Expat Feelings
I have written about my life as an expat before. There are many things that make this life engaging and soul-enriching in my opinion but there is one curious collection of expat feelings that I go through when travelling to a place that may one day be home.
I recently travelled to Lisbon. This is on my list of places to live in for so many reasons – the colours, the atmosphere, the food.
Will I ever be able to live here?
Who knows?
That does not stop me wanting to.
My holiday started predictably when the mumbling taxi driver waited for me in front of number 8 instead of number 18, despite my having filled in the online form correctly.
The trip to the airport took longer than usual due to a football match at the nearby Sparta stadium. Once there, the standard routine of queue, bags, security check, overpriced drinks and boarding continued as usual.

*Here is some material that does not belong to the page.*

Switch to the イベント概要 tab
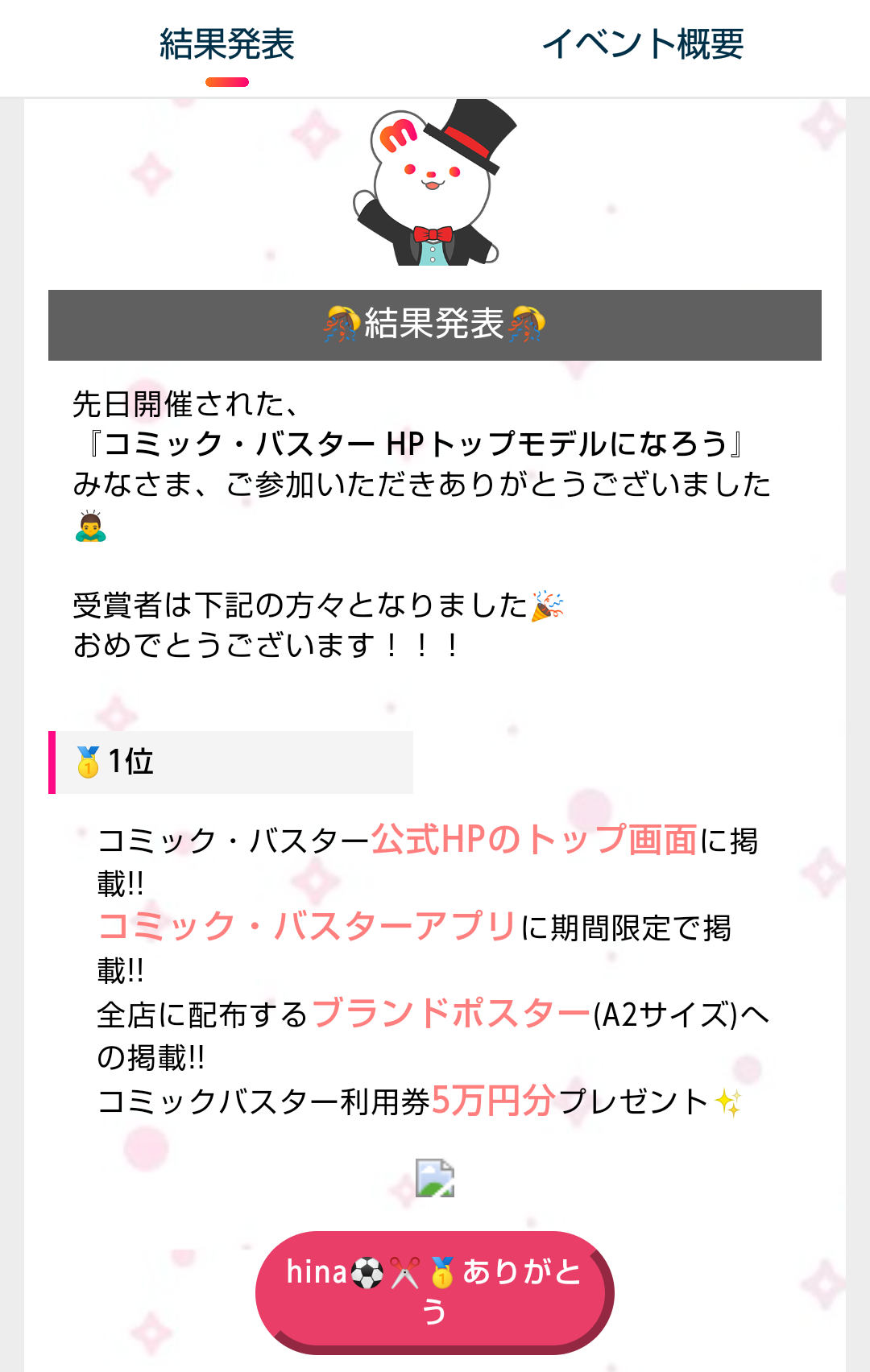 pos(642,44)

We were delayed by 15 min, but that’s hardly remarkable.
The reading light above me flickered like a Christmas light so I put my book away and tried to sleep. I closed my eyes, leant back into my chair and tried to relax.
And then it hit me.
I’m going to Lisbon.
L-I-S-B-O-N
I’m going to be back amidst the sounds, sights and smells of a sea-based city that has bewitched me since 2007.
I’m going to eat bacalhau.
I’m going to ride quaint trams along narrow roads that will remind me of Malta but be different at the same time.
I’m going to walk along the Praça do Comércio and stare at the architecture the way I do in Prague, my current home.
I’m going to sample one of the widest selections of food the way I used to in Brussels for 6 short years.
I know that what I am about to say is going to sound like madness.
At that point, aircraft engines whirring in the background, I felt homesick.
Homesick for Lisbon.
A place I have not yet lived in.
While I was on my way there.
Perhaps only an expat can understand this.
Perhaps I really am mad.
Perhaps I should embrace my madness.